Rudolf also raised questions about the testimony of the medical examiner at trial.

Since then, the defense team found a note written by Freda Black, who was an assistant Durham County district attorney at the 2003 trial, describing an April 8, 2003, meeting with Dr. Deborah Radisch from the state medical examiner’s office. At that meeting, according to the note, “Radisch told Black that she did not believe Kathleen Peterson died of brain trauma, and that ‘Dr. [John] Butts, [the chief medical examiner,] made her back up from her findings re blood loss ... because he did not agree.”

Marriage scrutinized

Not only does Rudolf argue that prosecutors withheld that information from defense attorneys who could have used it at trial to raise questions about the autopsy findings, he also contends that Radisch misled jurors by telling them that the final report reflected the conclusions she “personally” had reached.

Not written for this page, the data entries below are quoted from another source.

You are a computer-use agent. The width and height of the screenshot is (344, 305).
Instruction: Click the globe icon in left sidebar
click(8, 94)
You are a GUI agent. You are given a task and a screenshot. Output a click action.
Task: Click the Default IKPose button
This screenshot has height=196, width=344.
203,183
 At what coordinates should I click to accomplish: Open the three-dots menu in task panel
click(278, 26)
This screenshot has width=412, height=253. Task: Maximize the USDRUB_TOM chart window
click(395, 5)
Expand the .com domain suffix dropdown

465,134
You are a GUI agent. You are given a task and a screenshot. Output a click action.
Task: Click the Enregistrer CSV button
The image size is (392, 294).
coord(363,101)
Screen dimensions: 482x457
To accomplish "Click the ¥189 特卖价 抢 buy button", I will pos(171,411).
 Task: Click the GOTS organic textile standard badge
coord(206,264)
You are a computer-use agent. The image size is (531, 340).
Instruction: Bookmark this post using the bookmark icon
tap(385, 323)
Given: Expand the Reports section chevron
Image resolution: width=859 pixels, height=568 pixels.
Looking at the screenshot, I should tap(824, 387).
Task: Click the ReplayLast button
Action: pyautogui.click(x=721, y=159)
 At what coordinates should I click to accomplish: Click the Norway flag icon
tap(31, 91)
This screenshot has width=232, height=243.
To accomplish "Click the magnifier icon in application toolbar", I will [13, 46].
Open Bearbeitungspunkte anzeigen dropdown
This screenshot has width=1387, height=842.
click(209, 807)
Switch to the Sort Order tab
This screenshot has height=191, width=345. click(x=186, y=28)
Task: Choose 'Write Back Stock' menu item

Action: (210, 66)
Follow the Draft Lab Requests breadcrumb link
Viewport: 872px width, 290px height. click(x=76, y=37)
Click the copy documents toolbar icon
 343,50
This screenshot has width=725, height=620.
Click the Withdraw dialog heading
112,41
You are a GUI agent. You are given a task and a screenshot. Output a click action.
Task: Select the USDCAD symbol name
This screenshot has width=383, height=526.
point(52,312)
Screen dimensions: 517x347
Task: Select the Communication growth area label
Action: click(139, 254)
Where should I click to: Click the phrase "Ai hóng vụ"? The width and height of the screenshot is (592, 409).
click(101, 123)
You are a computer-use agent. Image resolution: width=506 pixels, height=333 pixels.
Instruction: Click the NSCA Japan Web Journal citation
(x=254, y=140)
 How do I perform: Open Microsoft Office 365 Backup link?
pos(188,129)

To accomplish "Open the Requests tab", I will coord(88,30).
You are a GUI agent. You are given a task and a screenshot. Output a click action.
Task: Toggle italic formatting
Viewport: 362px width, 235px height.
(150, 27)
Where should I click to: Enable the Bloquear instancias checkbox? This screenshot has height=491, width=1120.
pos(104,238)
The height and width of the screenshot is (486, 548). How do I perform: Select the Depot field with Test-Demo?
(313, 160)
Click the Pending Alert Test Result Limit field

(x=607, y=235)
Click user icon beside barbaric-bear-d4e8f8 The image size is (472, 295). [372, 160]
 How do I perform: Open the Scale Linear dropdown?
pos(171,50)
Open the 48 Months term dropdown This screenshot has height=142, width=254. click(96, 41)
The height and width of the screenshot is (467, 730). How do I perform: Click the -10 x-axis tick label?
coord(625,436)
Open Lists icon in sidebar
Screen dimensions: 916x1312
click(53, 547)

Rudolf also raised questions about whether law enforcement officers had unduly influenced Caitlin Atwater, the daughter of Kathleen Peterson, and Candace Zamperini and Lori Campbell, sisters of Kathleen Peterson.

Through their testimony, prosecutors were able to raise questions about the Petersons’ marriage.

When Peterson was first charged, Atwater described the relationship between the Petersons as “a loving” one.

But after seeing autopsy pictures and learning more about the investigation from prosecutors, Atwater’s attitude changed, and she became a witness for prosecutors.

With no clear motive for Kathleen Peterson’s death, prosecutors built a narrative at trial of financial troubles and a relationship fractured by Michael Peterson’s attraction to gay pornography and online contact with a male escort.

After rejoining the defense team late last year, Rudolf sought to suppress evidence that prosecutors presented at the first trial related to those subjects.

“At his first trial, Mr. Peterson was convicted of beating Kathleen to death although there was no murder weapon, no credible motive or explanation of why, and no history of marital conflict, let alone domestic violence,” the plea memorandum states. “Any witness testifying for the prosecution at a retrial will be attempting to vindicate their prior testimony by securing a second wrongful conviction. It is for this reason that Mr. Peterson has agreed to enter an Alford plea despite his innocence.”